<<<<

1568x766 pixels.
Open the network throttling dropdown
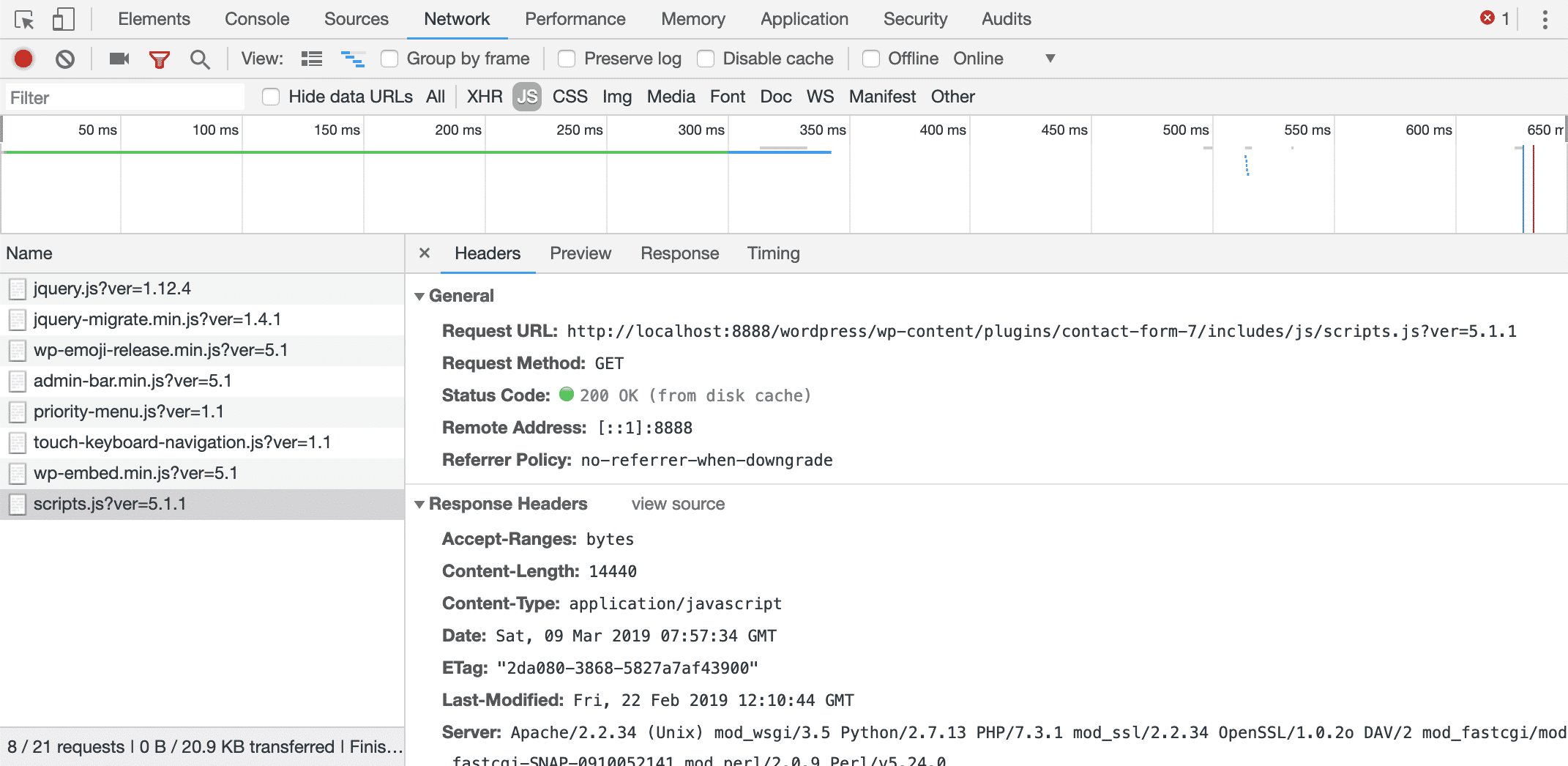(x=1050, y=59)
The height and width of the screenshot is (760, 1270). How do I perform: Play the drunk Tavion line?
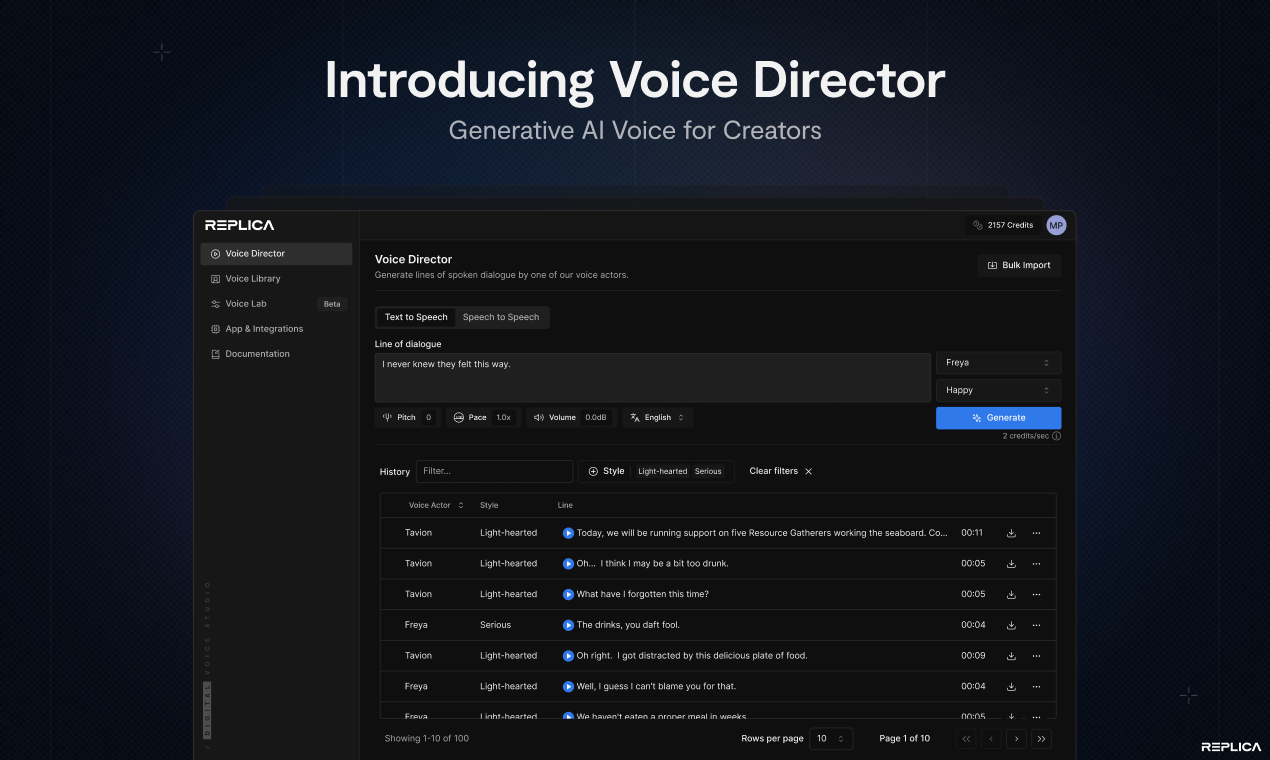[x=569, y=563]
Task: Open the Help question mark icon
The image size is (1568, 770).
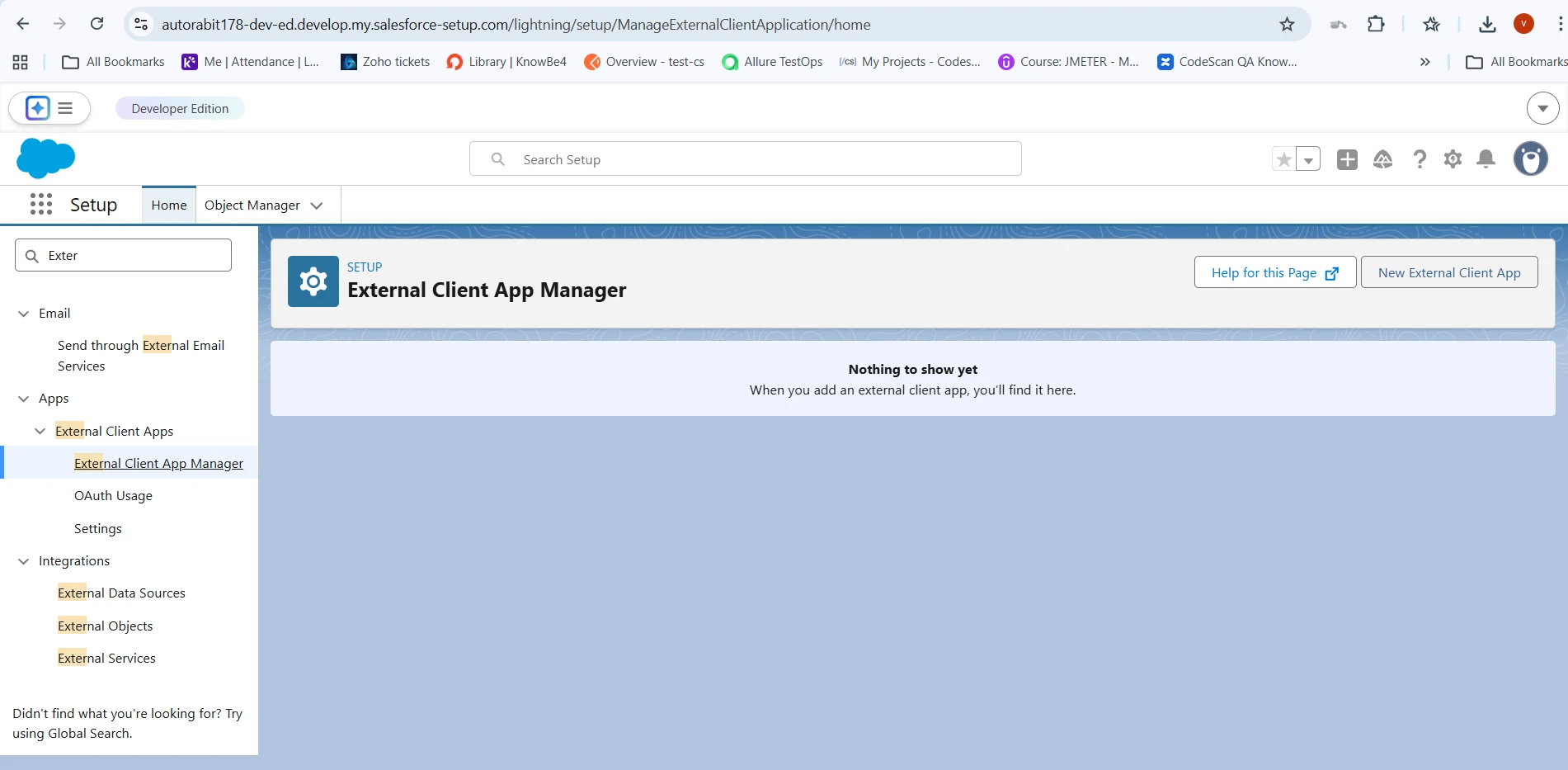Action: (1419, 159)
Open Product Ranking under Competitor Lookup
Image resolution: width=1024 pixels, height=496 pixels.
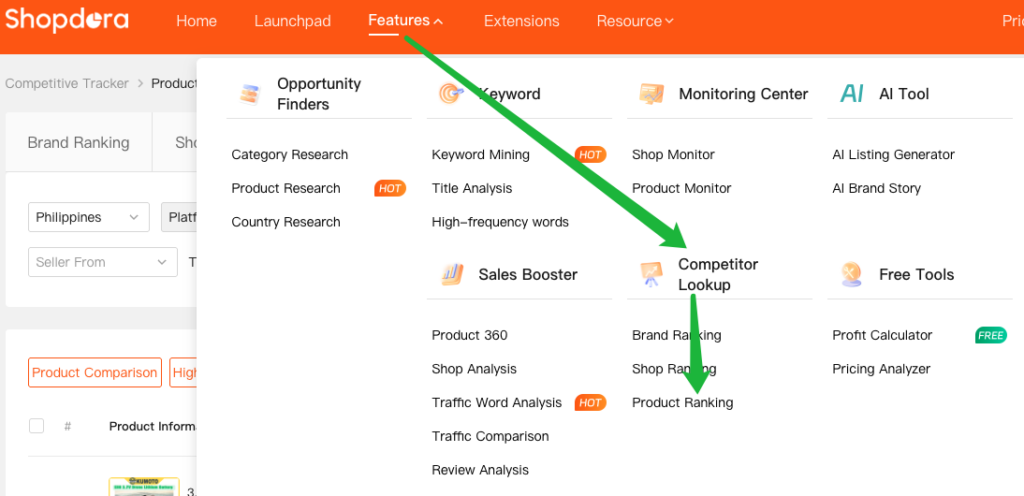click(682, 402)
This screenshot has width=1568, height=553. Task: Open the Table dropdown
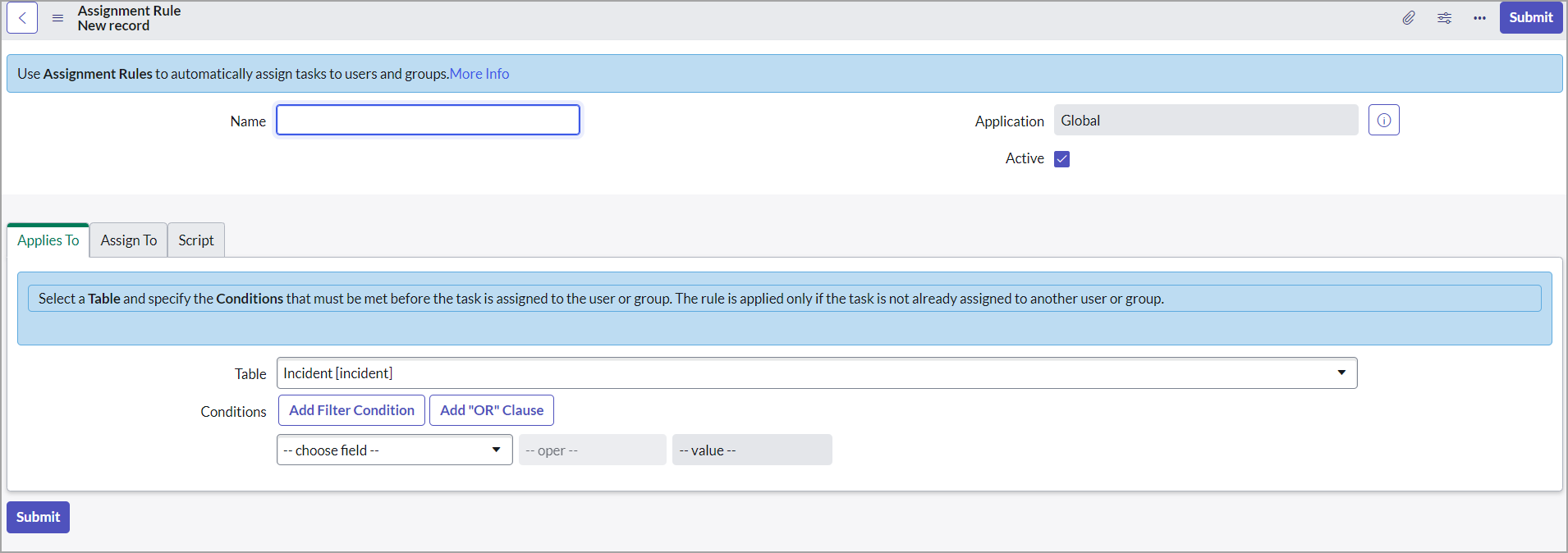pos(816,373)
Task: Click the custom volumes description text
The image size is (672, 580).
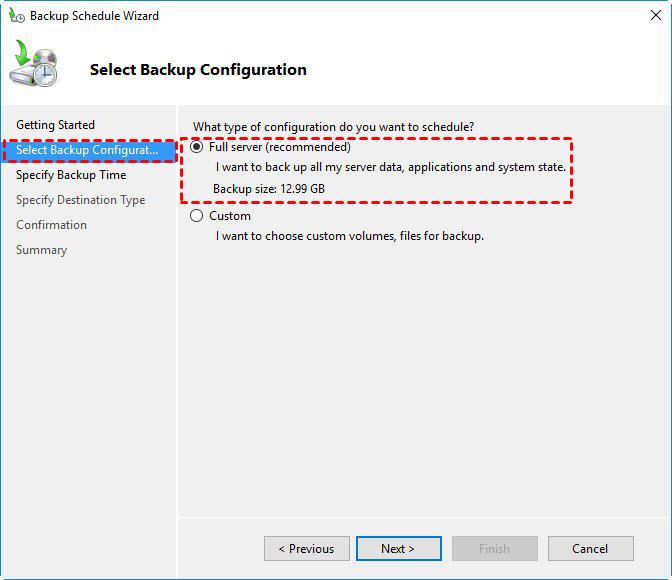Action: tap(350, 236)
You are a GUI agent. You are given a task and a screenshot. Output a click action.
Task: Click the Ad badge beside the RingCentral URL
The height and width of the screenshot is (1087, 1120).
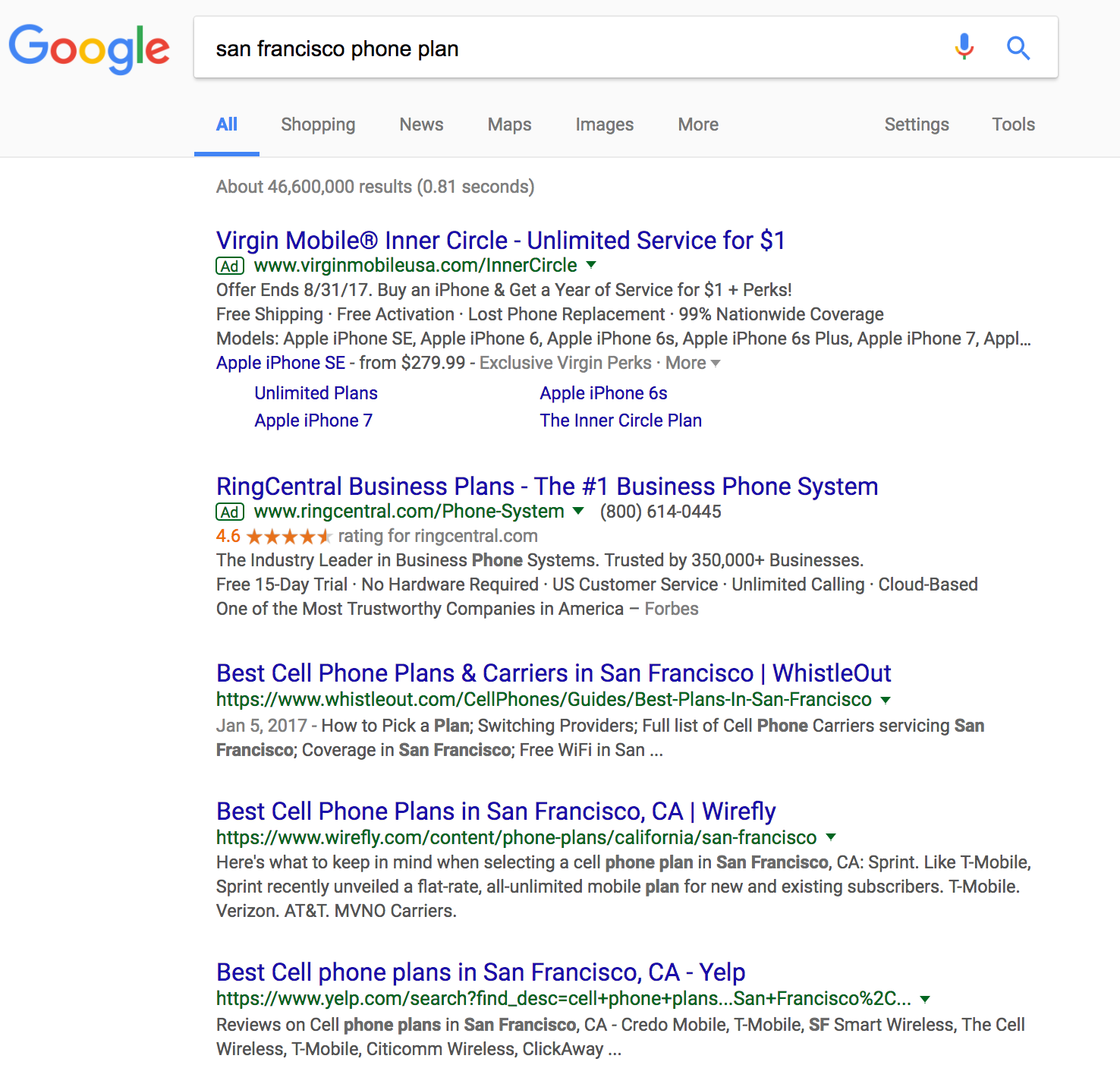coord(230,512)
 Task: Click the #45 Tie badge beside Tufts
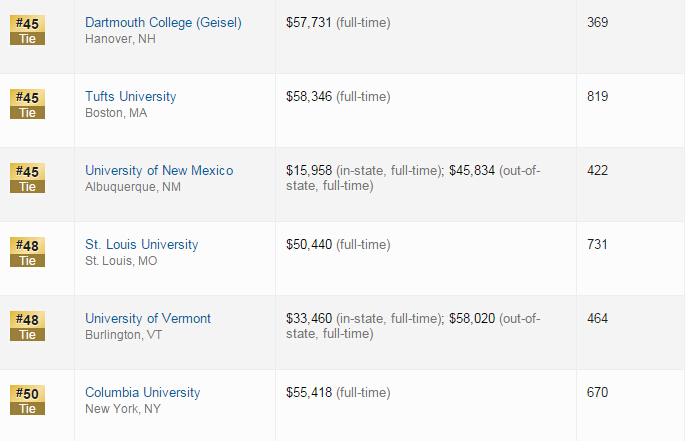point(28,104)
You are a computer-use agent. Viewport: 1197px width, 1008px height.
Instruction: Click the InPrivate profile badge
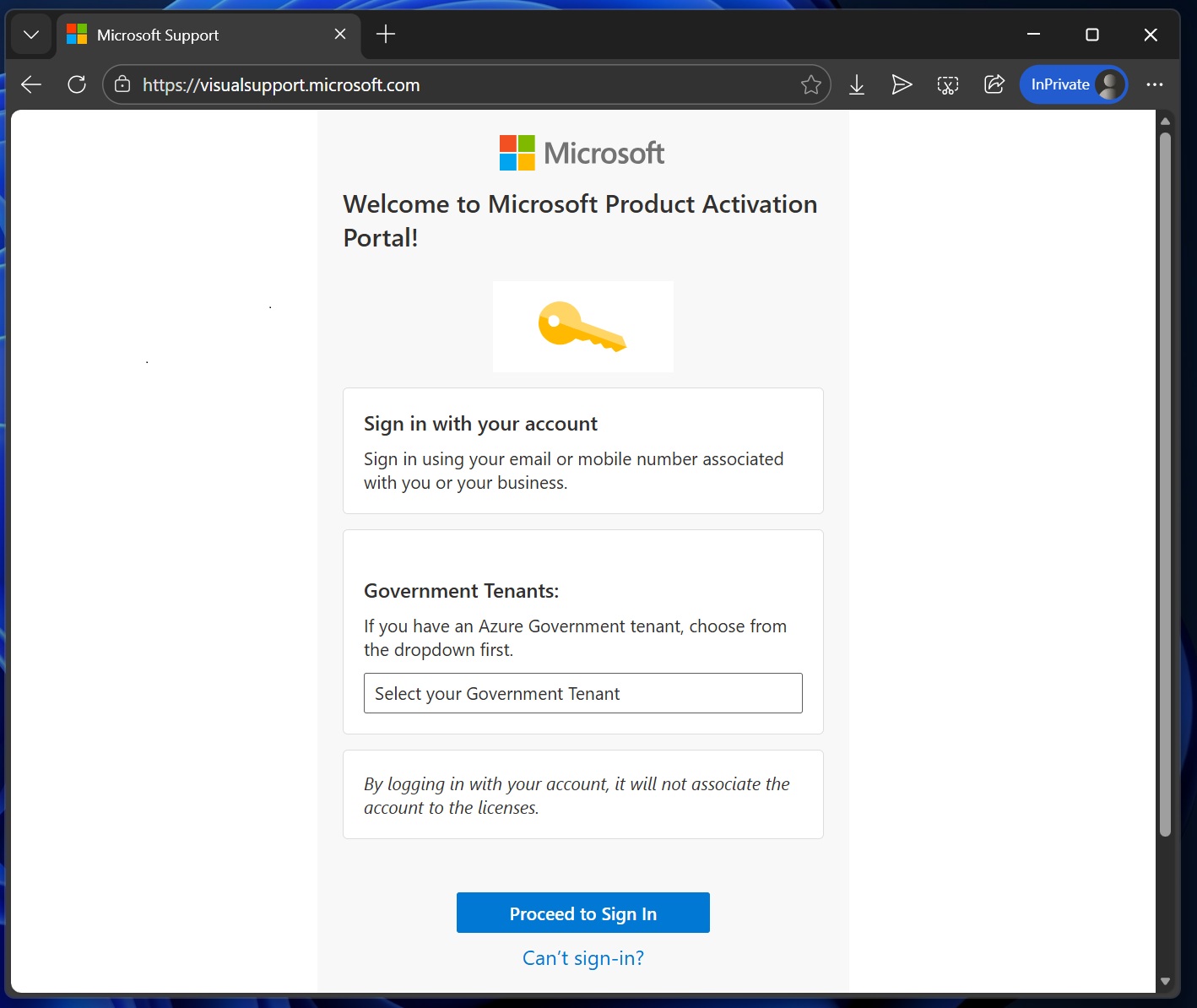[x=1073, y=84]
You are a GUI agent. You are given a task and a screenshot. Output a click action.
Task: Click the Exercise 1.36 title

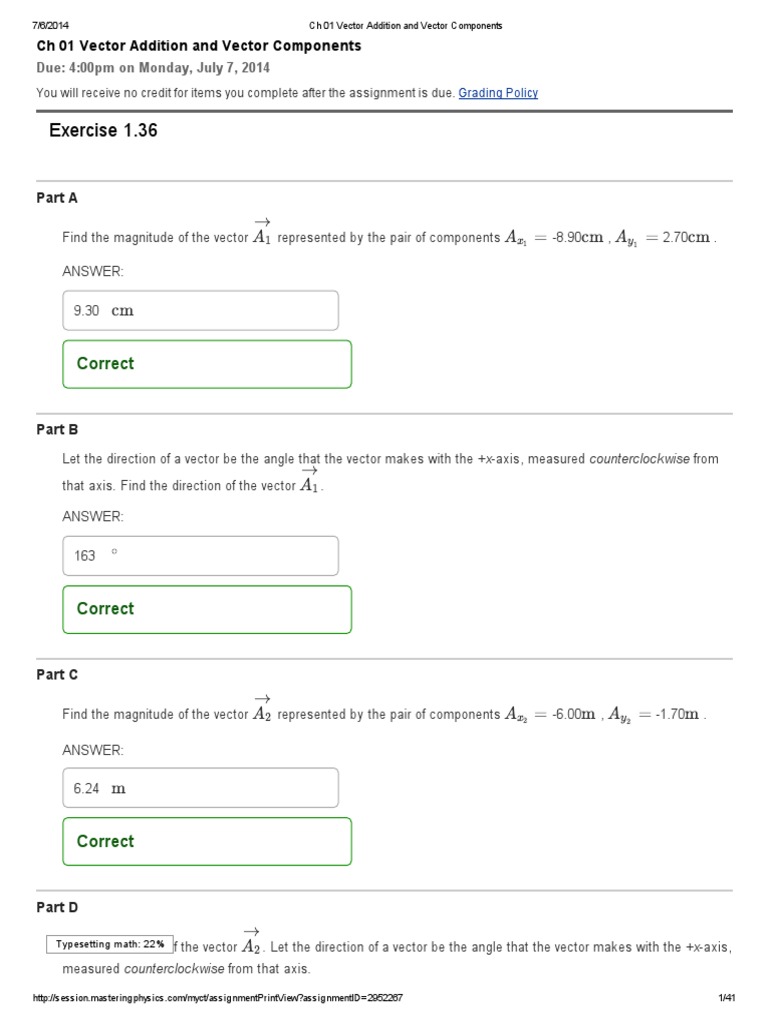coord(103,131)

>>>>

Please output the listing above as a Markdown table with the columns "Index" and "Text", one row per line, skipping blank lines and leaving out the pictures.

**Complete output**.
| Index | Text |
|---|---|
| 1 | 1568x766 pixels. |
| 2 | Open the network throttling dropdown |
| 3 | (x=1050, y=59) |
| 4 | The height and width of the screenshot is (760, 1270). How do I perform: Play the drunk Tavion line? |
| 5 | [x=569, y=563] |
| 6 | Task: Open the Help question mark icon |
| 7 | The image size is (1568, 770). |
| 8 | Action: (1419, 159) |
| 9 | Open Product Ranking under Competitor Lookup |
| 10 | Image resolution: width=1024 pixels, height=496 pixels. |
| 11 | click(682, 402) |
| 12 | This screenshot has width=1568, height=553. Task: Open the Table dropdown |
| 13 | pos(816,373) |
| 14 | Task: Click the custom volumes description text |
| 15 | The image size is (672, 580). |
| 16 | Action: tap(350, 236) |
| 17 | You are a GUI agent. You are given a task and a screenshot. Output a click action. |
| 18 | Task: Click the Ad badge beside the RingCentral URL |
| 19 | The height and width of the screenshot is (1087, 1120). |
| 20 | coord(230,512) |
| 21 |  Task: Click the #45 Tie badge beside Tufts |
| 22 | point(28,104) |
| 23 | You are a computer-use agent. Viewport: 1197px width, 1008px height. |
| 24 | Instruction: Click the InPrivate profile badge |
| 25 | [x=1073, y=84] |
| 26 | You are a GUI agent. You are given a task and a screenshot. Output a click action. |
| 27 | Task: Click the Exercise 1.36 title |
| 28 | coord(103,131) |